**What the exercise asks:** Make an exact copy of every entry, from the first line to the last.

**Available records:**
Segment Open

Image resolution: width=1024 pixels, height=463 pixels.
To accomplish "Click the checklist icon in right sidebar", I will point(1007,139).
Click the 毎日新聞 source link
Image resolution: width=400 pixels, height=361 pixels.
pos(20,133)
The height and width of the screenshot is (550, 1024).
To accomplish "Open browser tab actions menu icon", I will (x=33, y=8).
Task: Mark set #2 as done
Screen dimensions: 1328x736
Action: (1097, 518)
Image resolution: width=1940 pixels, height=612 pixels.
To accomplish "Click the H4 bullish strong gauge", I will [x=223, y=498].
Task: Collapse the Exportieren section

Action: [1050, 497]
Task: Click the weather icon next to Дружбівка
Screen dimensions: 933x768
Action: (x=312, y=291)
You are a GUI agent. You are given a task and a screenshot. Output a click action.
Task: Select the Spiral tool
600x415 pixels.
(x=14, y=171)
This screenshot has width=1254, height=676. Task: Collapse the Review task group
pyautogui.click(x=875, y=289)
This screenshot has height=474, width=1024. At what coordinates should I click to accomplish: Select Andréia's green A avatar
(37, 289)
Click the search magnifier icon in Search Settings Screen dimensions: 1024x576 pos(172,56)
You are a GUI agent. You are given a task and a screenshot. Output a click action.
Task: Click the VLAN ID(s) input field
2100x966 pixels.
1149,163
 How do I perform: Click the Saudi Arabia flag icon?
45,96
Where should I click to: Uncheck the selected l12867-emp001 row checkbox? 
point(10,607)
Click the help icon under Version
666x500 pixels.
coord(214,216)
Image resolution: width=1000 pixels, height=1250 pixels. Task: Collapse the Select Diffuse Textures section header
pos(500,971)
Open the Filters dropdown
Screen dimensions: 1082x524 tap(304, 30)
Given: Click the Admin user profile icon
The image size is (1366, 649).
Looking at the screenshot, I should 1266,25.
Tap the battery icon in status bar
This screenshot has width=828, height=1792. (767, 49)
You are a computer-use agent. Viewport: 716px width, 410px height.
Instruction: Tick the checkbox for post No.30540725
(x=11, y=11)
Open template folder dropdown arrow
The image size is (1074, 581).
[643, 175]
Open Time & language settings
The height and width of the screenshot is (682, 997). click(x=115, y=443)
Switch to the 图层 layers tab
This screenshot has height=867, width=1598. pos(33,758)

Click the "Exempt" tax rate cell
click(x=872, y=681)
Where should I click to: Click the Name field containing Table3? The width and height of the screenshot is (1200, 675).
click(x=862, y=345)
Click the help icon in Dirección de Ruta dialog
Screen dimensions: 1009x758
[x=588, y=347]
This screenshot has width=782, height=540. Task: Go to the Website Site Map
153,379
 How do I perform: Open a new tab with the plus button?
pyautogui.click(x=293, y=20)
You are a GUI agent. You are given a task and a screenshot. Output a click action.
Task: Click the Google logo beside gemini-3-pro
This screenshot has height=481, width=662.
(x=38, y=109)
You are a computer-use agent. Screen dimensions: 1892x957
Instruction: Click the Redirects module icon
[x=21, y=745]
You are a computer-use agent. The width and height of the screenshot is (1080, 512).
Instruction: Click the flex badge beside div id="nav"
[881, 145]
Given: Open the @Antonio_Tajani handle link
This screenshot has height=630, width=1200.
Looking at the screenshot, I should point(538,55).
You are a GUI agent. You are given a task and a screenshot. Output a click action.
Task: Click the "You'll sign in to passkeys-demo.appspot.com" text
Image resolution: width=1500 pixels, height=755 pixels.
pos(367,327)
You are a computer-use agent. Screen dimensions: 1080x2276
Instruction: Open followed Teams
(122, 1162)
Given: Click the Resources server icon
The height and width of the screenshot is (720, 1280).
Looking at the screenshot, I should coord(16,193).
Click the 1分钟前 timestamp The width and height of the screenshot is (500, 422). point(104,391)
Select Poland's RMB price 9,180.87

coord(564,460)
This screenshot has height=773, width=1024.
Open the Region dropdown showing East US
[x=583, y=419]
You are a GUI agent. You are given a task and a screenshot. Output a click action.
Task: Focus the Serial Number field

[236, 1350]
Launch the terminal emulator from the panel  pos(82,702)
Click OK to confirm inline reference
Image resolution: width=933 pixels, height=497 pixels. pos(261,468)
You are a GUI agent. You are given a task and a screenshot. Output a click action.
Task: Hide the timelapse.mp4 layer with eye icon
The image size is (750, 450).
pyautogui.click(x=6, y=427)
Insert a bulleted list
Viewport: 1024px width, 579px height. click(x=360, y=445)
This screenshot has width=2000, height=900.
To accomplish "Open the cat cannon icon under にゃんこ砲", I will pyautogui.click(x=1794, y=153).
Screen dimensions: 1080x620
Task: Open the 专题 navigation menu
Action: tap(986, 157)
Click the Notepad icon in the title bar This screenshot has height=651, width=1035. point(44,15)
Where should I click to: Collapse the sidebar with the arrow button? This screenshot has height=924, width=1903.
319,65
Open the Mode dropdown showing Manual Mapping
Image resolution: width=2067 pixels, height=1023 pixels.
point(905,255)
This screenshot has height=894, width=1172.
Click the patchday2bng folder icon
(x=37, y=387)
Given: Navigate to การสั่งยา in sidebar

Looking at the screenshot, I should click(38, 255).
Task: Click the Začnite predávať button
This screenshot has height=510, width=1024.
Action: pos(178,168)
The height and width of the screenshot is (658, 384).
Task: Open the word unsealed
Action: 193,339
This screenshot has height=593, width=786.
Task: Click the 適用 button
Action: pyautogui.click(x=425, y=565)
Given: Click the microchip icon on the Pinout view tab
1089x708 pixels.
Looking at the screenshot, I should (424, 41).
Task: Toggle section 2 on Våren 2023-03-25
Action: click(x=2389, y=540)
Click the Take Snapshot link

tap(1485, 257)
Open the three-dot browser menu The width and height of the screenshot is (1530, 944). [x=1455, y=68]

Segment Closed

**Answer section:**
Image resolution: width=1024 pixels, height=463 pixels.
To accomplish "Click the checklist icon in right sidebar", I will point(1007,139).
Click the 毎日新聞 source link
Image resolution: width=400 pixels, height=361 pixels.
pos(20,133)
The height and width of the screenshot is (550, 1024).
To accomplish "Open browser tab actions menu icon", I will (x=33, y=8).
Task: Mark set #2 as done
Screen dimensions: 1328x736
Action: (1097, 518)
Image resolution: width=1940 pixels, height=612 pixels.
To accomplish "Click the H4 bullish strong gauge", I will [x=223, y=498].
Task: Collapse the Exportieren section

Action: [1050, 497]
Task: Click the weather icon next to Дружбівка
Screen dimensions: 933x768
Action: (x=312, y=291)
You are a GUI agent. You are given a task and a screenshot. Output a click action.
Task: Select the Spiral tool
600x415 pixels.
(x=14, y=171)
This screenshot has width=1254, height=676. Task: Collapse the Review task group
pyautogui.click(x=875, y=289)
This screenshot has height=474, width=1024. At what coordinates should I click to accomplish: Select Andréia's green A avatar
(37, 289)
Click the search magnifier icon in Search Settings Screen dimensions: 1024x576 pos(172,56)
You are a GUI agent. You are given a task and a screenshot. Output a click action.
Task: Click the VLAN ID(s) input field
2100x966 pixels.
1149,163
 How do I perform: Click the Saudi Arabia flag icon?
45,96
Where should I click to: Uncheck the selected l12867-emp001 row checkbox? 
point(10,607)
Click the help icon under Version
666x500 pixels.
coord(214,216)
Image resolution: width=1000 pixels, height=1250 pixels. Task: Collapse the Select Diffuse Textures section header
pos(500,971)
Open the Filters dropdown
Screen dimensions: 1082x524 tap(304, 30)
Given: Click the Admin user profile icon
The image size is (1366, 649).
Looking at the screenshot, I should 1266,25.
Tap the battery icon in status bar
This screenshot has width=828, height=1792. (767, 49)
You are a computer-use agent. Viewport: 716px width, 410px height.
Instruction: Tick the checkbox for post No.30540725
(x=11, y=11)
Open template folder dropdown arrow
The image size is (1074, 581).
[643, 175]
Open Time & language settings
The height and width of the screenshot is (682, 997). click(x=115, y=443)
Switch to the 图层 layers tab
This screenshot has height=867, width=1598. pos(33,758)

Click the "Exempt" tax rate cell
click(x=872, y=681)
Where should I click to: Click the Name field containing Table3? The width and height of the screenshot is (1200, 675).
click(x=862, y=345)
Click the help icon in Dirección de Ruta dialog
Screen dimensions: 1009x758
[x=588, y=347]
This screenshot has width=782, height=540. Task: Go to the Website Site Map
153,379
 How do I perform: Open a new tab with the plus button?
pyautogui.click(x=293, y=20)
You are a GUI agent. You are given a task and a screenshot. Output a click action.
Task: Click the Google logo beside gemini-3-pro
This screenshot has height=481, width=662.
(x=38, y=109)
You are a computer-use agent. Screen dimensions: 1892x957
Instruction: Click the Redirects module icon
[x=21, y=745]
You are a computer-use agent. The width and height of the screenshot is (1080, 512).
Instruction: Click the flex badge beside div id="nav"
[881, 145]
Given: Open the @Antonio_Tajani handle link
This screenshot has height=630, width=1200.
Looking at the screenshot, I should point(538,55).
You are a GUI agent. You are given a task and a screenshot. Output a click action.
Task: Click the "You'll sign in to passkeys-demo.appspot.com" text
Image resolution: width=1500 pixels, height=755 pixels.
pos(367,327)
You are a computer-use agent. Screen dimensions: 1080x2276
Instruction: Open followed Teams
(122, 1162)
Given: Click the Resources server icon
The height and width of the screenshot is (720, 1280).
Looking at the screenshot, I should coord(16,193).
Click the 1分钟前 timestamp The width and height of the screenshot is (500, 422). point(104,391)
Select Poland's RMB price 9,180.87

coord(564,460)
This screenshot has height=773, width=1024.
Open the Region dropdown showing East US
[x=583, y=419]
You are a GUI agent. You are given a task and a screenshot. Output a click action.
Task: Focus the Serial Number field

[236, 1350]
Launch the terminal emulator from the panel  pos(82,702)
Click OK to confirm inline reference
Image resolution: width=933 pixels, height=497 pixels. pos(261,468)
You are a GUI agent. You are given a task and a screenshot. Output a click action.
Task: Hide the timelapse.mp4 layer with eye icon
The image size is (750, 450).
pyautogui.click(x=6, y=427)
Insert a bulleted list
Viewport: 1024px width, 579px height. click(x=360, y=445)
This screenshot has width=2000, height=900.
To accomplish "Open the cat cannon icon under にゃんこ砲", I will pyautogui.click(x=1794, y=153).
Screen dimensions: 1080x620
Task: Open the 专题 navigation menu
Action: tap(986, 157)
Click the Notepad icon in the title bar This screenshot has height=651, width=1035. point(44,15)
Where should I click to: Collapse the sidebar with the arrow button? This screenshot has height=924, width=1903.
319,65
Open the Mode dropdown showing Manual Mapping
Image resolution: width=2067 pixels, height=1023 pixels.
point(905,255)
This screenshot has height=894, width=1172.
Click the patchday2bng folder icon
(x=37, y=387)
Given: Navigate to การสั่งยา in sidebar

Looking at the screenshot, I should click(38, 255).
Task: Click the Začnite predávať button
This screenshot has height=510, width=1024.
Action: pos(178,168)
The height and width of the screenshot is (658, 384).
Task: Open the word unsealed
Action: 193,339
This screenshot has height=593, width=786.
Task: Click the 適用 button
Action: pyautogui.click(x=425, y=565)
Given: Click the microchip icon on the Pinout view tab
1089x708 pixels.
Looking at the screenshot, I should (424, 41).
Task: Toggle section 2 on Våren 2023-03-25
Action: click(x=2389, y=540)
Click the Take Snapshot link

tap(1485, 257)
Open the three-dot browser menu The width and height of the screenshot is (1530, 944). [x=1455, y=68]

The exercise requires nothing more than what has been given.